===== Excerpt to read

Kunihiko Miyahara loved to surf. His wife, Kaori, points out photos of her husband catching waves as her fingers wander through an album filled with images of the couples’ history. The Miyaharas met as actors. They played a couple on stage, and although Kunihiko admits that he loved Kaori first, they’ve been happily married for 20 years. Together, they’ve been through thick and thin, good times and bad. Arguably the worst was when Kunihiko was hit by a motorcycle while riding his bicycle in Tokyo, Japan. In an instant, Kunihiko’s surfing dreams were crushed along with his spine.
“The doctor told me I would never walk again,” said Kunihiko. New technological advances in robotics, however, are giving people the ability to overcome some of their physical limitations. “When I was nine years old, I read the book I, Robot,” said Dr. Yoshiyuki Sankai, a professor, roboticist and founder of robot maker CYBERDYNE. Isaac Asimov’s work of science fiction, which outlined his Three Laws of Robotics, inspired Sankai in his childhood, and the first – to protect humans – informed his work in developing the Hybrid Assistive Limb (HAL) exoskeleton.
As a cyborg-type robot – a fusion of human, robot and information systems — the robot suit HAL, which looks a little like legs of a Stormtrooper, detects signals from the wearer’s nervous system. The wearer of the suit is tasked with re-training his brain to communicate with his body. Sankai states that HAL can improve damaged physical functionality.
HAL follows a series of steps: The brain transmits nerve signals to the muscles it wants to move; the skin propagates those impulses as bioelectric signals, which are picked up by HAL, and HAL computes the required movement and level of power exertion accordingly. With the movement occurring in real time, the brain can receive sensory nerve signals from the muscles and joints, and this allows the wearer to improve their impaired functionality.
“After therapy with the robot suit, I can stand. I can walk. I can use my arms,” Kunihiko said. “My body is changing.” Kaori said a year ago her husband couldn’t do anything. Today he’s a different man. Dr. Sankai said this is part of what makes the robot suit so special. “By using HAL, people’s mindset and emotions change,” he said. “It motivates people to have hope.” HAL is designed to augment human capability, said Paul Tapp, director of technology for Intel. And to do so requires robust processing capabilities.

==========
===== Supplied entries

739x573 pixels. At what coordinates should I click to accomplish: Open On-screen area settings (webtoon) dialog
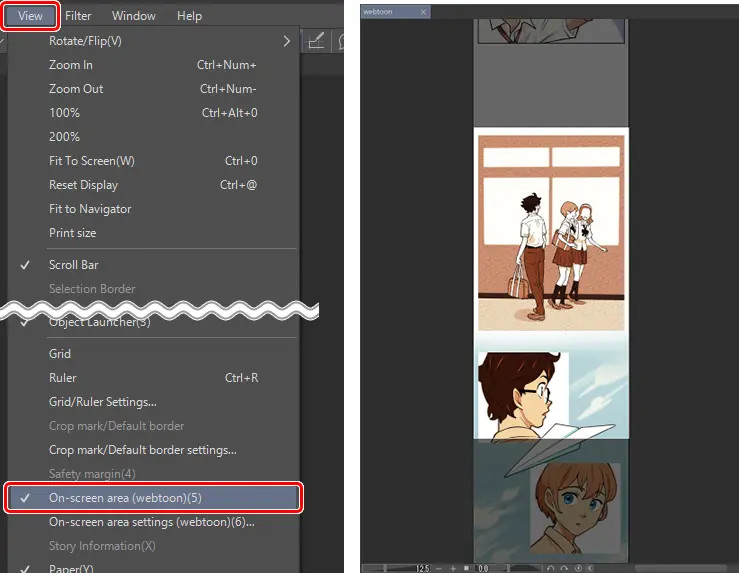(x=151, y=521)
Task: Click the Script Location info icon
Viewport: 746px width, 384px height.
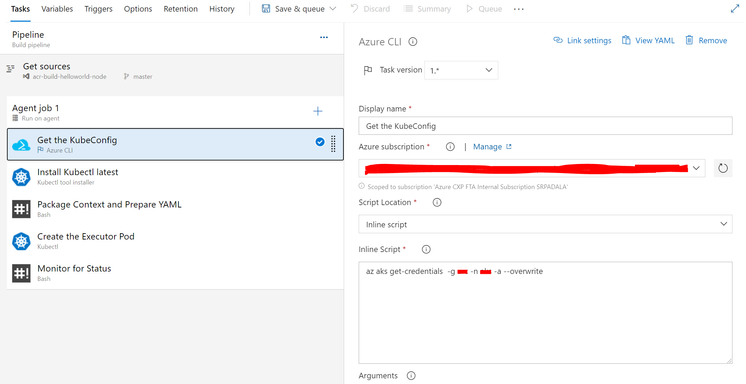Action: coord(437,202)
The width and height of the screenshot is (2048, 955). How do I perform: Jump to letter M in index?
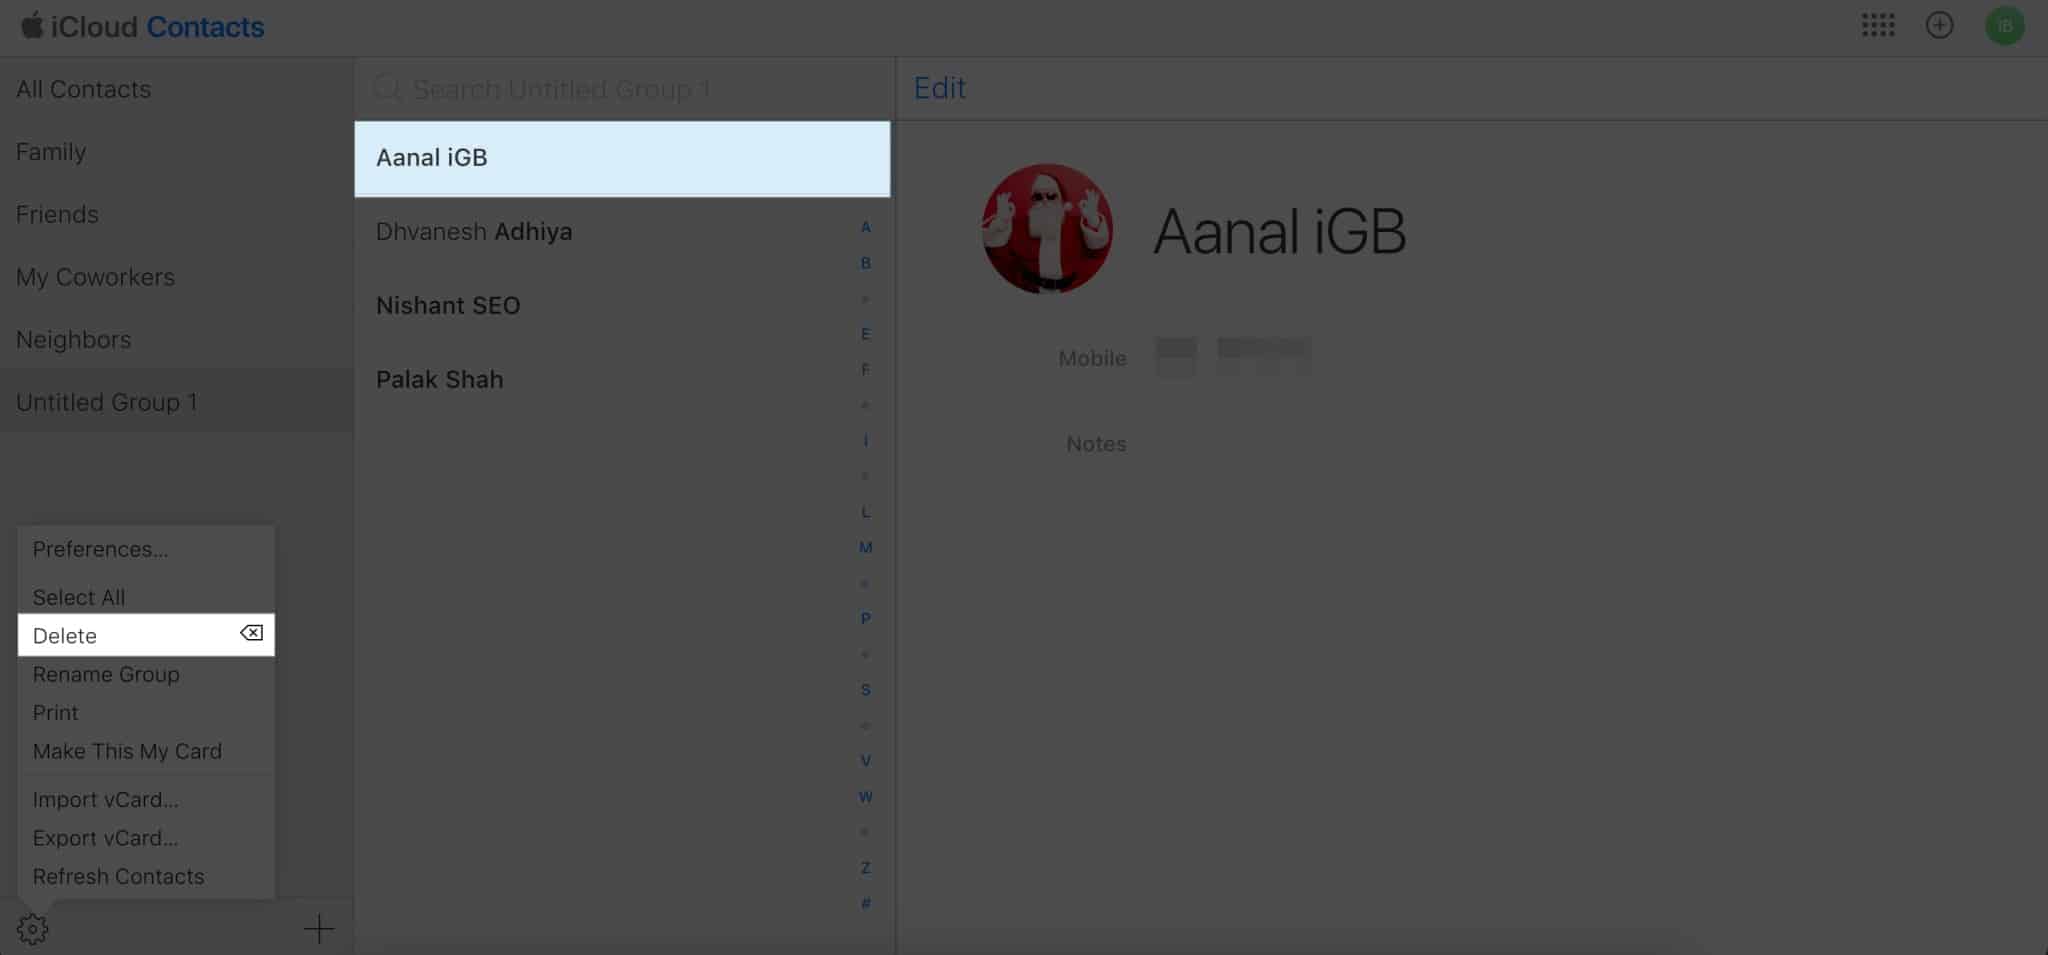point(865,547)
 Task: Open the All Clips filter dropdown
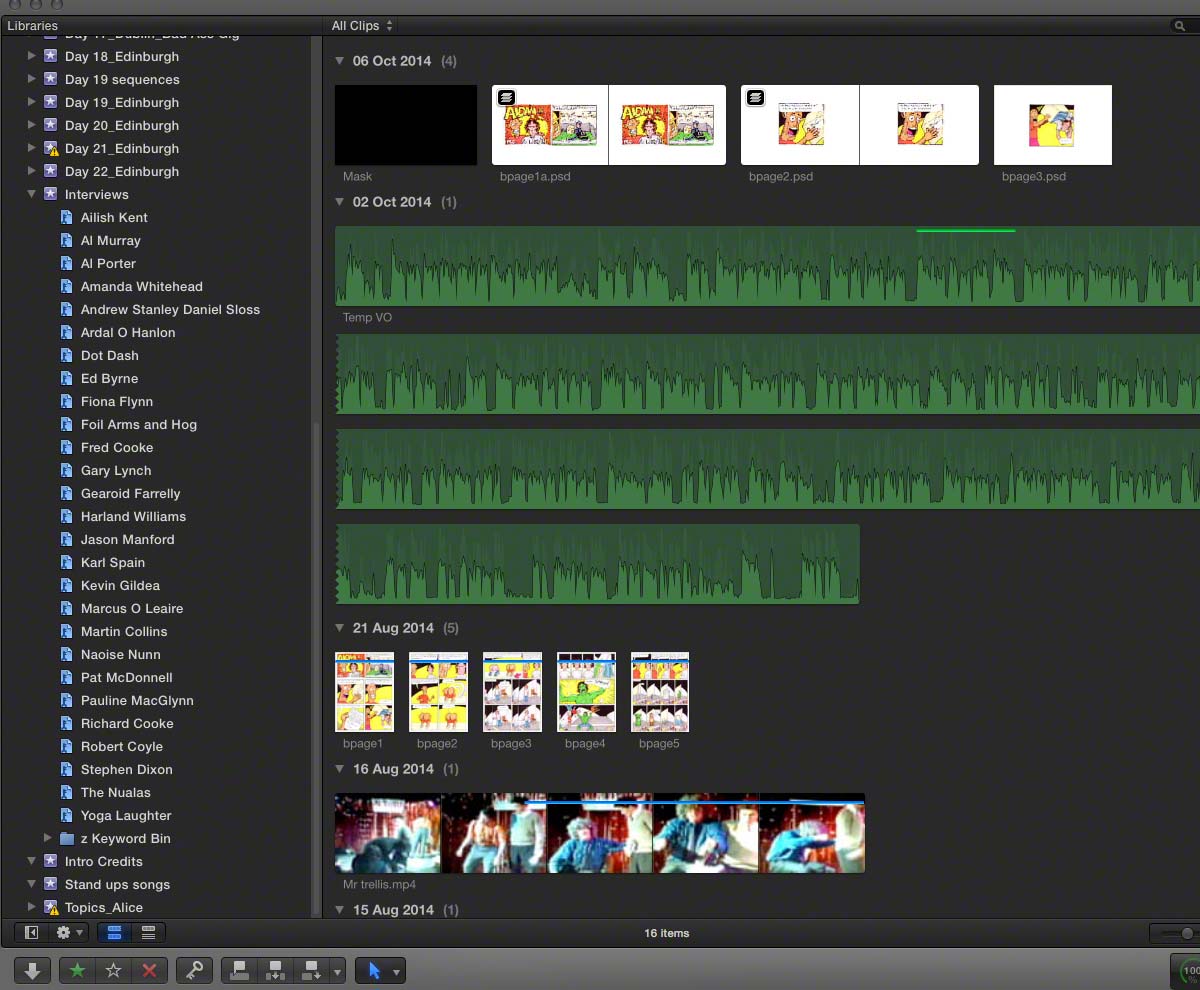(x=362, y=25)
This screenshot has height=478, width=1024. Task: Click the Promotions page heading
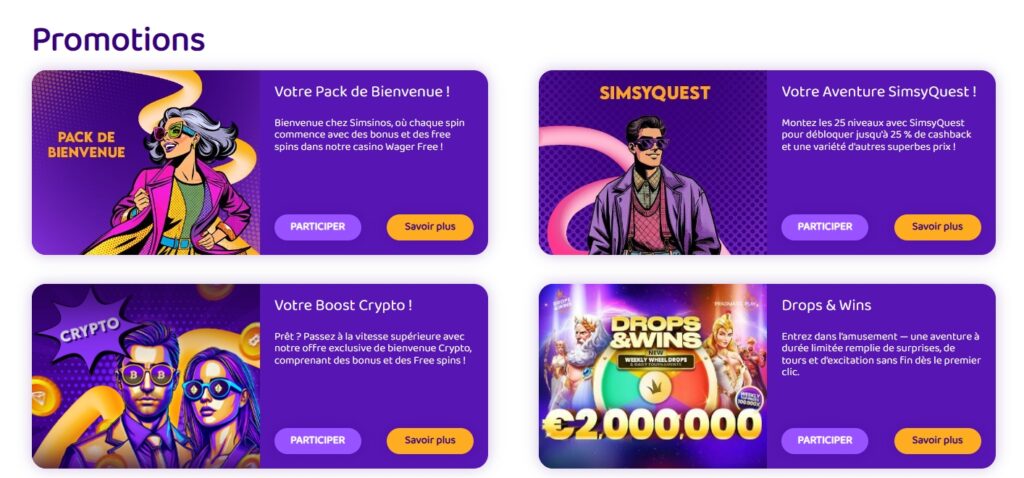118,39
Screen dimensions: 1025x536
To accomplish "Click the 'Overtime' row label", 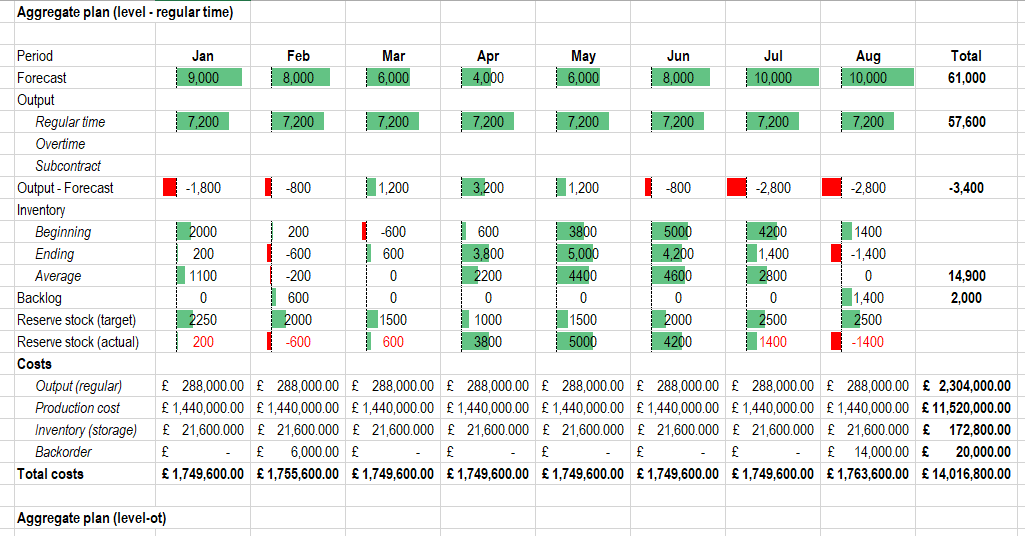I will (60, 144).

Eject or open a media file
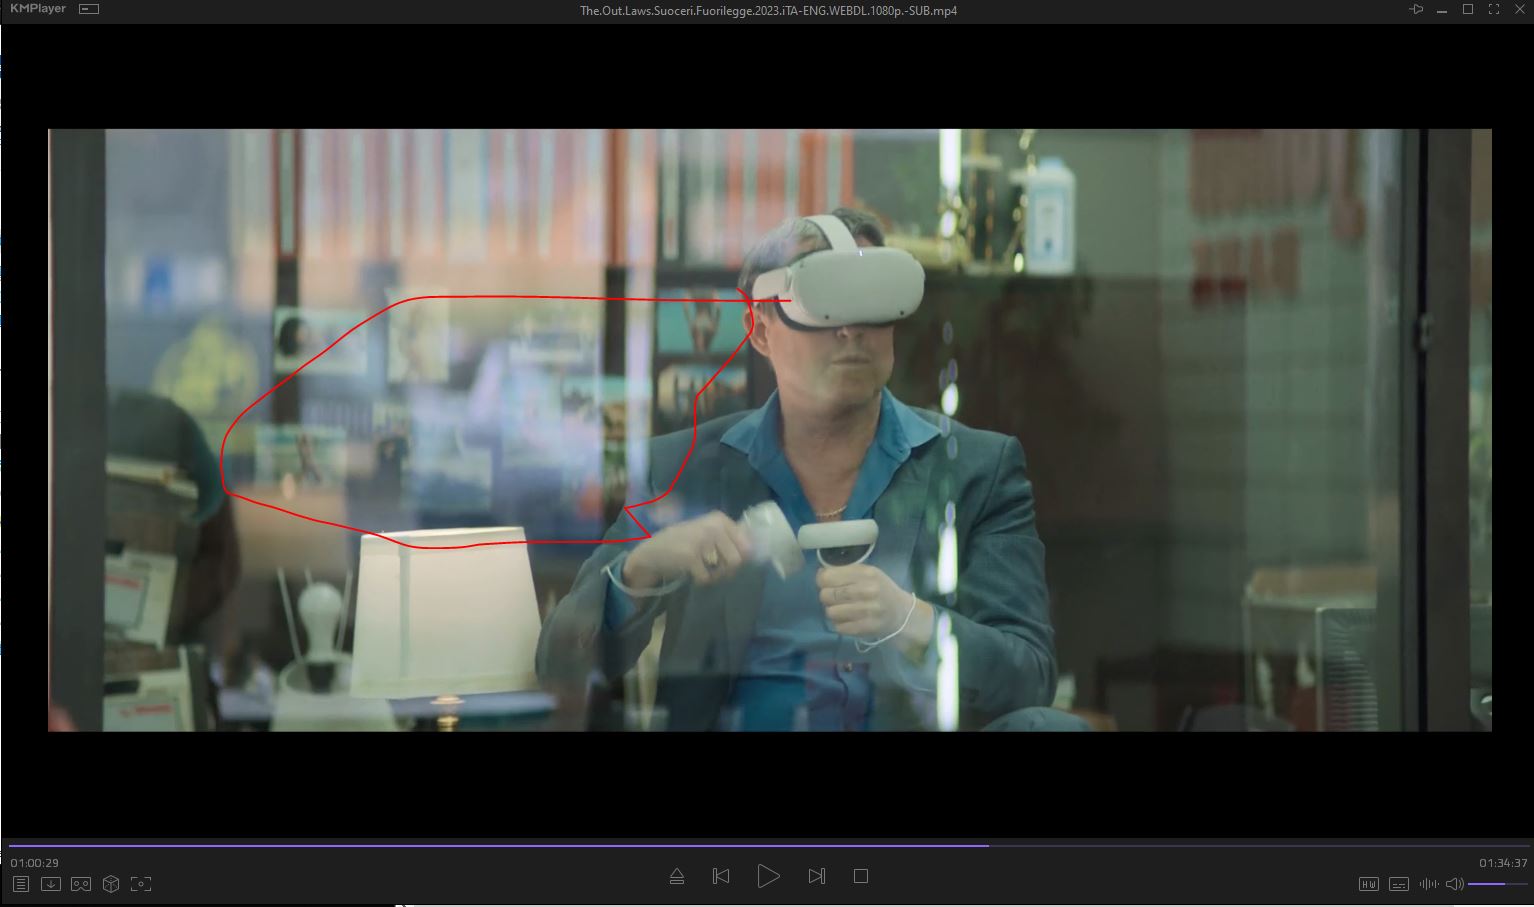[x=677, y=876]
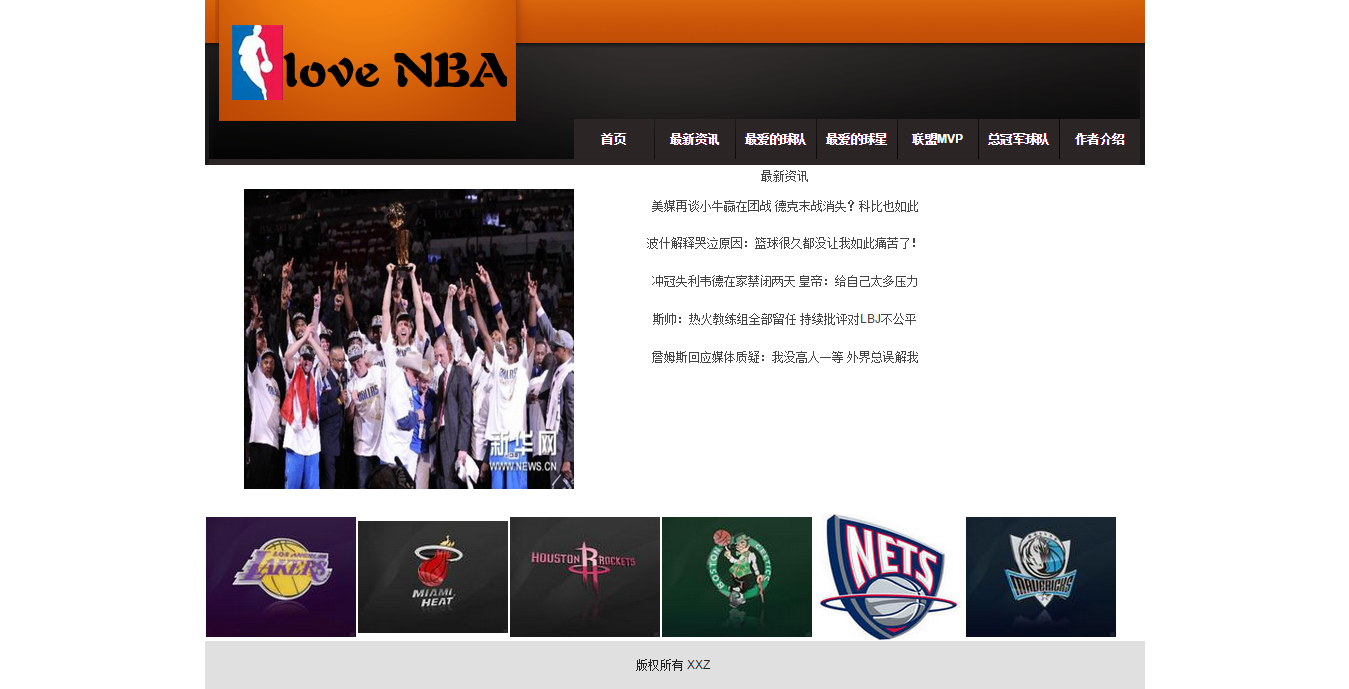This screenshot has width=1349, height=689.
Task: Click the NBA logo icon in header
Action: [x=257, y=62]
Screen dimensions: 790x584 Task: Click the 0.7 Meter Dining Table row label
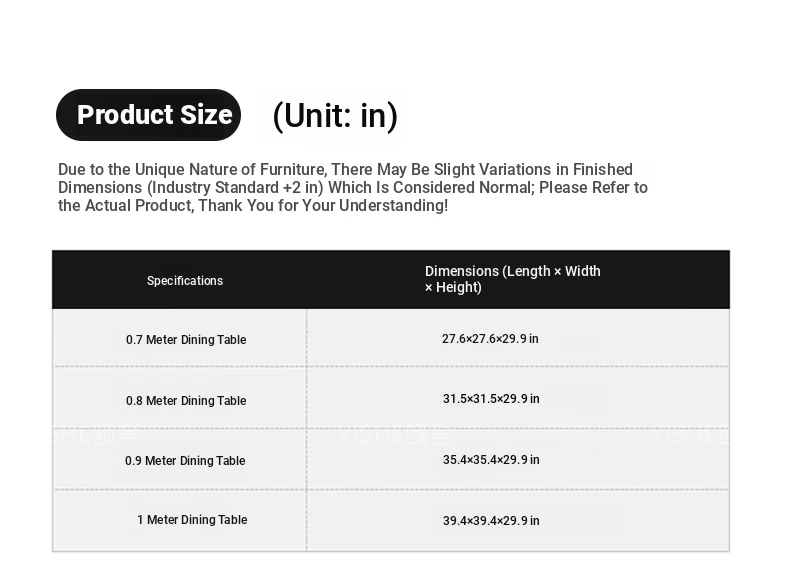186,340
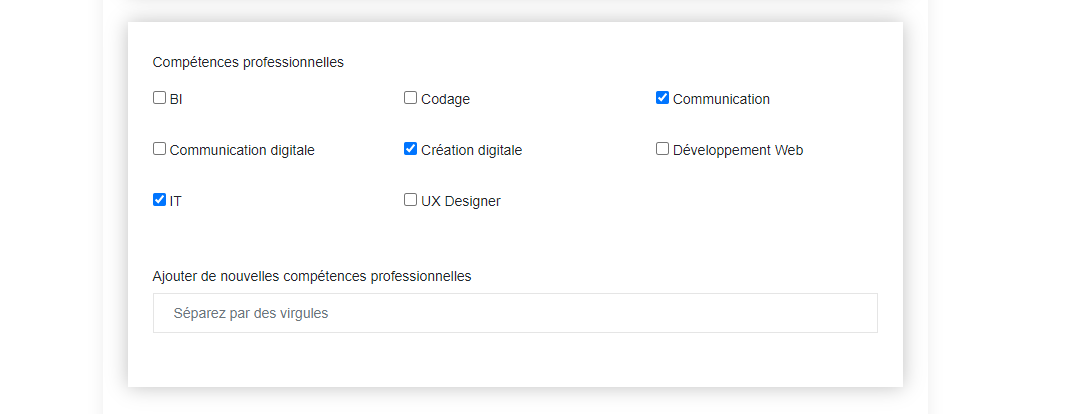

==========

# List of tasks
a) From the piece on the HAL robot suit, reproduce verbatim the stretch from "HAL follows a" through "their impaired functionality.".
b) Name every person the piece on the HAL robot suit mentions by name.

# Expected responses
a)
HAL follows a series of steps: The brain transmits nerve signals to the muscles it wants to move; the skin propagates those impulses as bioelectric signals, which are picked up by HAL, and HAL computes the required movement and level of power exertion accordingly. With the movement occurring in real time, the brain can receive sensory nerve signals from the muscles and joints, and this allows the wearer to improve their impaired functionality.

b)
Kunihiko Miyahara
Kaori Miyahara
Yoshiyuki Sankai
Isaac Asimov
Paul Tapp